Comment Re:Big Brother has your encryption keys by default (Score 1) 91

It's not big brother, it's anyone. All of the IPMI systems used by Intel, Dell, HP, etc, are unaudited cesspits of remote-rootkit capabilities full of buffer overflows, authorisation bugs, parser errors, and so on. It's hard to know where to begin, but here's one starting point. Hack like it's 1999.

Intel SSD's have had AES encryption built in for years, it's no big deal. What they've added with their IPMI support is a capability for remote attackers to get at the encryption, which is kind of a big deal if you're worried about your privacy.

Comment Re:Best Wishes ! (Score 5, Funny) 322

I'd love to see a single UI that works across...

Microsoft have already done that. In Windows 8 they unified the Windows interface around the design for the vast number of Windows cellphones out there, leaving the totally insignificant Windows desktop/laptop market to wither. The overwhelming market response has justified this decision, in as little as twenty years Windows 8 could even overtake XP.

Comment Re:Money (Score 4, Informative) 619

Otherwise they might be just testing whether richer people give a lesser value to a small amount of money than poorer people.

It's not money, it's access to goods (and pretty much everything else). If you wanted anything in East Germany (or Poland, Hungary, Romania, Russia, ...), you had to take shortcuts. My west German relatives used to visit their east German relatives with the car packed with luxury goods like tins of paint (for their roof), which were unavailable to most people in the east unless you knew how to game the system. All this study seems to be showing is that if you grow up in a society where you need to be able to game the system in order to get anywhere, you end up gaming the system in order to get somewhere.
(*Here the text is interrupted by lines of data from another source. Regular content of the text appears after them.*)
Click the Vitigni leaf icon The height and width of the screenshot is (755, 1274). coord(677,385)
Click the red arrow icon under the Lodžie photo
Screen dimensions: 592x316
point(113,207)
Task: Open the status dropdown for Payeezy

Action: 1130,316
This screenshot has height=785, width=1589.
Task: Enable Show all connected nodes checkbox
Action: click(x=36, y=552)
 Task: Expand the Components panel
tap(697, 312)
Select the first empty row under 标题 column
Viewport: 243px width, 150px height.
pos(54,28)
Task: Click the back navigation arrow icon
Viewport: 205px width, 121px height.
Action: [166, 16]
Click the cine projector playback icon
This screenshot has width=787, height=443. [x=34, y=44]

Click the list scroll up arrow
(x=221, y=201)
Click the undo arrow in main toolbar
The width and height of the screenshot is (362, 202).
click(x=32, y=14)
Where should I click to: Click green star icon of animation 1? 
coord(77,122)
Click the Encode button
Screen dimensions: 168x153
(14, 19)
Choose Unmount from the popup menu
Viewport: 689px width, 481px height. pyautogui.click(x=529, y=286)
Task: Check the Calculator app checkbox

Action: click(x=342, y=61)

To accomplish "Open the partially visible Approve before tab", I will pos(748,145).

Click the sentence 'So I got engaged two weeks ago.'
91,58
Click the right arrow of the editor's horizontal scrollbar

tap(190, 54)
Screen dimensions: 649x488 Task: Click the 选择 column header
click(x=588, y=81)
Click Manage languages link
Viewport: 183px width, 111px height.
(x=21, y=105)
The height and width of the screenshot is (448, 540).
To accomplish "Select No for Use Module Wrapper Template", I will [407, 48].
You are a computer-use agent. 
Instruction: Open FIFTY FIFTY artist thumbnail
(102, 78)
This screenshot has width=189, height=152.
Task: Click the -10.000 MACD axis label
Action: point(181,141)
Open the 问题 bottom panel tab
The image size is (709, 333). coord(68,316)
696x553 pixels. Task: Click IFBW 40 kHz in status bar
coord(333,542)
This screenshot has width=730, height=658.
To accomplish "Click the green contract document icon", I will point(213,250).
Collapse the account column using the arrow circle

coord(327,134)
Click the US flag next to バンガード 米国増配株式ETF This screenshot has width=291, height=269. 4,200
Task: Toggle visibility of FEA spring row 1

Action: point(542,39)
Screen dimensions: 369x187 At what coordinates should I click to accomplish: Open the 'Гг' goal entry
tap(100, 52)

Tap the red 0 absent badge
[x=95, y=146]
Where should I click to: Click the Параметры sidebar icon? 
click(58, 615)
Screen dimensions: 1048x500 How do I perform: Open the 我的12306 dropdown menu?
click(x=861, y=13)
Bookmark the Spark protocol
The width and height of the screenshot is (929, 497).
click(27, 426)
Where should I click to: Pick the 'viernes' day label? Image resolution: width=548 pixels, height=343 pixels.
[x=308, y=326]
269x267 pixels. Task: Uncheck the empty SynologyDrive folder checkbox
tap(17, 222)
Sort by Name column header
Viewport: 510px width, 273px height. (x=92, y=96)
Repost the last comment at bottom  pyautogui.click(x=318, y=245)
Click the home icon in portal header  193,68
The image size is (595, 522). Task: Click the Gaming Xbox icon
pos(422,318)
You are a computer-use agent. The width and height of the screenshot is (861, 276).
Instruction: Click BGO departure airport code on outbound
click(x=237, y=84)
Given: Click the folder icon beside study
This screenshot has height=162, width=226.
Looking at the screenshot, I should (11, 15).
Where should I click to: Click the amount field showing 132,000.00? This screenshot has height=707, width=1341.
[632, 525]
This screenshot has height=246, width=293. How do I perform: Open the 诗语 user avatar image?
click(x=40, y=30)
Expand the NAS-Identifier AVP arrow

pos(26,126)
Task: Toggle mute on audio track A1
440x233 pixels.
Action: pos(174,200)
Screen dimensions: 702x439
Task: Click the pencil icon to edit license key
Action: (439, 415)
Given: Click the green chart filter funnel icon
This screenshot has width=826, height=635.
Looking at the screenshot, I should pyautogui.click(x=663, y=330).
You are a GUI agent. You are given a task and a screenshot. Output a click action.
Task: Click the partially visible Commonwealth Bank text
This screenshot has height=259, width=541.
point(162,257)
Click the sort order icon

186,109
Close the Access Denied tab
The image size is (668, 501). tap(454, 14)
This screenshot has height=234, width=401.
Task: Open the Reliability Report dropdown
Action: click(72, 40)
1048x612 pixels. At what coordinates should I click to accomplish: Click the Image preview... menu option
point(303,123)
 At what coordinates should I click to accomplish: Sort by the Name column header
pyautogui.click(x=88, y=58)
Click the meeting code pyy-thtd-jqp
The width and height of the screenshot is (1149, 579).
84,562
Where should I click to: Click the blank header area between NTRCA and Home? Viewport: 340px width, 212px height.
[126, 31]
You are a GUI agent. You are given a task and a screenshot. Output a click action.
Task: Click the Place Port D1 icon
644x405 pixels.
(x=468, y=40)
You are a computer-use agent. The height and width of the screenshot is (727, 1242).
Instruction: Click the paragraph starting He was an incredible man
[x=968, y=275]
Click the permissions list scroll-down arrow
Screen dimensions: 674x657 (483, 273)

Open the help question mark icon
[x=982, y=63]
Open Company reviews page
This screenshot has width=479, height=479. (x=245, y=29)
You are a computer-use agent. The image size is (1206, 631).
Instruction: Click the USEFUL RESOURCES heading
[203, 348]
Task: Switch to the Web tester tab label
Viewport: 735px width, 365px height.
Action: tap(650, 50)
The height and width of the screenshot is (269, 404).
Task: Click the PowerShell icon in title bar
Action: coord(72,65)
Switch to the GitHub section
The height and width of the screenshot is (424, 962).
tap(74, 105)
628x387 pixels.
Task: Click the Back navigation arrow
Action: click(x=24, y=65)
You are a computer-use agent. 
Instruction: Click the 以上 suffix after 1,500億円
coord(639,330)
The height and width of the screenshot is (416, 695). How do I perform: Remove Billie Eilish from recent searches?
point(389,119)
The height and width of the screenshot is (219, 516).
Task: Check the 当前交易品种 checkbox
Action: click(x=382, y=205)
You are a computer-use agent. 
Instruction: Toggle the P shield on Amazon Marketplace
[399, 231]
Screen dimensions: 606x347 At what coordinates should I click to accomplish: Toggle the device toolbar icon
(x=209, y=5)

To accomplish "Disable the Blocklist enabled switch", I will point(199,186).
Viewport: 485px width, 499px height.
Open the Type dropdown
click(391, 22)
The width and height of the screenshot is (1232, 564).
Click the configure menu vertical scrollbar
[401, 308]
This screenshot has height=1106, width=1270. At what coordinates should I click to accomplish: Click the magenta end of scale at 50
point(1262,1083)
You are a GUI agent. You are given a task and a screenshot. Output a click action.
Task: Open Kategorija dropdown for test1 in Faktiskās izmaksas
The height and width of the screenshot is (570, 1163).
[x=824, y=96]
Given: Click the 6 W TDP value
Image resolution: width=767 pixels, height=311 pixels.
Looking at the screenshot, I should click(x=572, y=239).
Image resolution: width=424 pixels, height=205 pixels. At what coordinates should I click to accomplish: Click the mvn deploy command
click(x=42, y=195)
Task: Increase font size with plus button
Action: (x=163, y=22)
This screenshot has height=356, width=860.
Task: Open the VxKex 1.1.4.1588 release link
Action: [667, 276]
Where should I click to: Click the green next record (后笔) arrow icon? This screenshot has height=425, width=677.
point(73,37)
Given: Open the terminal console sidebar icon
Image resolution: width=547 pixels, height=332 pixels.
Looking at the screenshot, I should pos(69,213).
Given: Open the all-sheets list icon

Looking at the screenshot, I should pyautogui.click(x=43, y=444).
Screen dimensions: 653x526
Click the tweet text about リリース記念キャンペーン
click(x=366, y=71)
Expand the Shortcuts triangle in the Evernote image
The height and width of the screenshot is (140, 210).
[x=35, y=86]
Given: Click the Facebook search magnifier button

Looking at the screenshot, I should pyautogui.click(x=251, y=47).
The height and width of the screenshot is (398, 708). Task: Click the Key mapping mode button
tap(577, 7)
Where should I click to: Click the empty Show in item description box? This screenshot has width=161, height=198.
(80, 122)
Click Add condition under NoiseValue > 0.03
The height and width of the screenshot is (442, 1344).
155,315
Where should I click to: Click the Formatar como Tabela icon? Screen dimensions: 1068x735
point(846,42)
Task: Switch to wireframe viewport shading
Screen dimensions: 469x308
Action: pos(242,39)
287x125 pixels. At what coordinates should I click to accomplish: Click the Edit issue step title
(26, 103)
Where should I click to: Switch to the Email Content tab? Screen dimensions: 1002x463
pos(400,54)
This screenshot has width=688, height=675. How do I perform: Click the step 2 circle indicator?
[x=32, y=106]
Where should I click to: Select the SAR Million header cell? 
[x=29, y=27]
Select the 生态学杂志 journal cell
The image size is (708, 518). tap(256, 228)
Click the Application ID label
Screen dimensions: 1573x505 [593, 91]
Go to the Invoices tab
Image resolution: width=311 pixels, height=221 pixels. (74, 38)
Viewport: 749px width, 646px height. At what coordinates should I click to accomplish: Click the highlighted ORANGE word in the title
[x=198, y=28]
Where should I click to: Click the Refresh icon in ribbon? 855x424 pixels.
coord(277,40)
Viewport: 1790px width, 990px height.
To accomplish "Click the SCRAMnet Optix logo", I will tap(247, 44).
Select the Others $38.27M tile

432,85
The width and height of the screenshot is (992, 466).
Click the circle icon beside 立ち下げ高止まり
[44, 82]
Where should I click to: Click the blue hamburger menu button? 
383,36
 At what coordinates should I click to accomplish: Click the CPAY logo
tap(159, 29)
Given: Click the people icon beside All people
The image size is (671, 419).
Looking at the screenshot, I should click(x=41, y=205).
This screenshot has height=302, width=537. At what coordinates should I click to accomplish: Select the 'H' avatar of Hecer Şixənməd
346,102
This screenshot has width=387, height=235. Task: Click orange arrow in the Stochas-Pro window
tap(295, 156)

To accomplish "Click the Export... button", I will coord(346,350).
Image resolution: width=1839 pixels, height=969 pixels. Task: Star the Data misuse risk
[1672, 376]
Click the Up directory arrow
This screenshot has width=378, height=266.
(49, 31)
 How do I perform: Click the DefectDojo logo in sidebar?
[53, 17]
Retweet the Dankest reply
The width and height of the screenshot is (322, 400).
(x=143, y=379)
Comment Re:Shut up and take my money! (Score 2) 502

I can't wait to buy a shiny new Sound Blaster ZxR so I can get that noticeably superior audio.

It's important to note that in order to truly experience the noticeably superior audio from a Soundblaster ZxR you need to pair it with an appropriate Purity Audio Ultra GT preamp (retail $53,000), WAVAC SH-833 monoblocs ($350,000 each, you'll need two sets) driving Moon Audio Titan 2's ($510,000 each), with the equipment on an NTT Audiolab RC4 stand ($18,000) and Walker Audio speaker cables ($13,500 a pair, you'll need two pairs because you're bi-amping) alongside a PurePower 2000 power conditioner ($2,800).

Actual measurements of music reproduction quality rather than liberal use of the listener's imagination as in the HotHardware review have shown that even the crappiest DACs built into a cheap motherboard or laptop produce sound that's as good as anything from a professional sound system of 5-10 years ago. The important factor beyond that point is (a) noise immunity of the low-level signal portions (the inside of a computer isn't a good environment for those) and (b) the speakers. Whether you're using a Creative Labs or Intel Express chipset DAC doesn't make any difference.